Meet the Man Who Thinks He Knows Netflix’s Secret Ratings

Streaming giant won’t release its numbers, but Charlie Buchwalter says he has them. Is he right?

On Wednesday, NBC research guru Alan Wurtzel sat down to lunch with television critics and presumed to spill one of the biggest secrets in the entertainment industry: How many people actually watch Netflix.

Immediately, the buzz on these never-before-seen numbers began, and it echoed beyond the halls, ballrooms and lobby of the Langham Huntington hotel, site of the Television Critics Association winter press tour.

Wait, the critics collectively said: Where did you get these?

The question is important because Netflix and Amazon have become a thorn in the side of TV networks that live and die by ratings. Both have snatched high-profile awards from the hands of cable networks and broadcasters. And because the streaming services survive by subscribers, they see no need to say exactly how many people watch their shows.

The answer is Symphony Advanced Media, a San Francisco-based media technology startup that uses audio recognition software from cell phones to measure what’s on TV. TheWrap spoke with SymphonyAM President and CEO Charlie Buchwalter to better familiarize ourselves with the newest player in town (or, a few hundred miles north of town), and to clear up a few ratings questions.

First things first: Does Netflix’s famous claim that “Orange Is the New Black” is the biggest show on TV hold water?

Not according to Buchwalter — and it doesn’t sound like it’s even close.

“Here’s what I would say: When it comes to streaming originals, ‘Orange Is the New Black’ is in a class by itself,” he told us. “I would not go as far to say that in terms of all TV it is at the top of the list, by any stretch of the imagination.”
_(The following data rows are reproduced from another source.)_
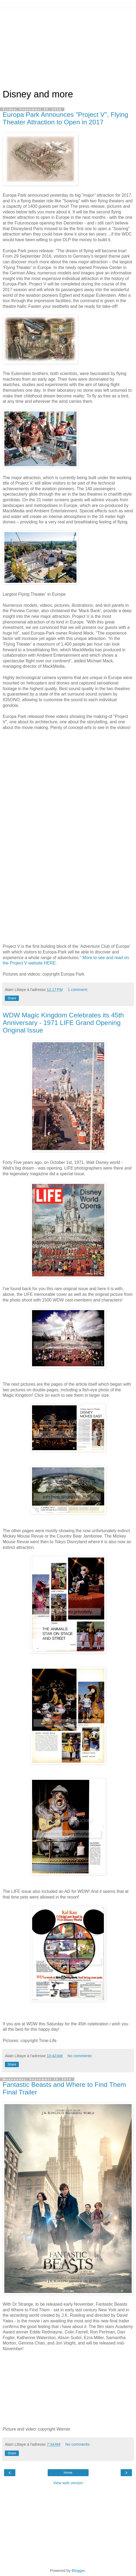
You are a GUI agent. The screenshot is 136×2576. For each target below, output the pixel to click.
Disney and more (38, 94)
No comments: (80, 2056)
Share (12, 998)
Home (68, 2473)
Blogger (78, 2570)
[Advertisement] (68, 46)
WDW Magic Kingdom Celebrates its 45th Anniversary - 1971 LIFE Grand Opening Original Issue (63, 1022)
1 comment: (78, 989)
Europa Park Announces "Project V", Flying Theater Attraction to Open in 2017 (65, 118)
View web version (68, 2483)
One might imagine that Netflix and Amazon are displeased with Symphony for sharing numbers the two companies try to keep close to the vest. (They have not responded to TheWrap’s request for comment.) Does Buchwalter get the sense they’re mad at him?

“I don’t have a clue,” he replied. He said he hasn’t actually spoken with either streaming company — yet — though he said talks with other streaming services have been “extremely productive.”

Nielsen has long been the gold standard of measuring viewership, but has dealt with complaints in recent years that it doesn’t adequately convey what people watch online. Symphony says it intensely focuses on crossing media, devices and platforms to allow for a clearer snapshot of what people watch. With the assistance of a few handy patents, Symphony’s technology tracks video on TV, PCs, tablets, and mobile devices. It also measures social media use, website visitation, and general online behavior of its users — all through an app.

Buchwalter says his “single source” approach is superior to Nielsen’s less-granular emphasis on households. He spent 13 years at Nielsen, where he served as chairman and CEO of Nielsen Online’s joint venture in Japan. (Nielsen did not respond to a request for comment.)

Why would anyone sign up to be analyzed in granular detail? As Randy Moss would say: Straight cash, homey.

Symphony’s 15,000 users are paid roughly $5 to $13 per month, depending on how many devices they sign up, and whether they are able to recruit others in their household.

Symphony may soon offer an alternative in which people could participate with no payment. That’s still being figured out.

Buchwalter would like to see his base grow to maybe 50,000 users, but he believes providing an accurate cross-section of America is more important than goosing sheer numbers.

Let’s get a little more technical on how Symphony’s approach works. Each of the 210 national channels in the U.S. have audio fingerprints for every single piece of programming they air. Buchwalter’s app and your cell phone microphone team up to analyze those codes, he says, in “much the same way Shazam works in recognizing the audio on the radio.”

Sounds pretty cool, right? So far, clients such as NBC, ABC, Viacom, Warner Bros. — to name a few — seem to think so.

While Buchwalter praised his parent private equity firm, he said he isn’t averse to the idea of being bought.

“When you are a company like ours that’s growing as quickly as it is, you know that there could be partners out there that could be a really great fit,” he said.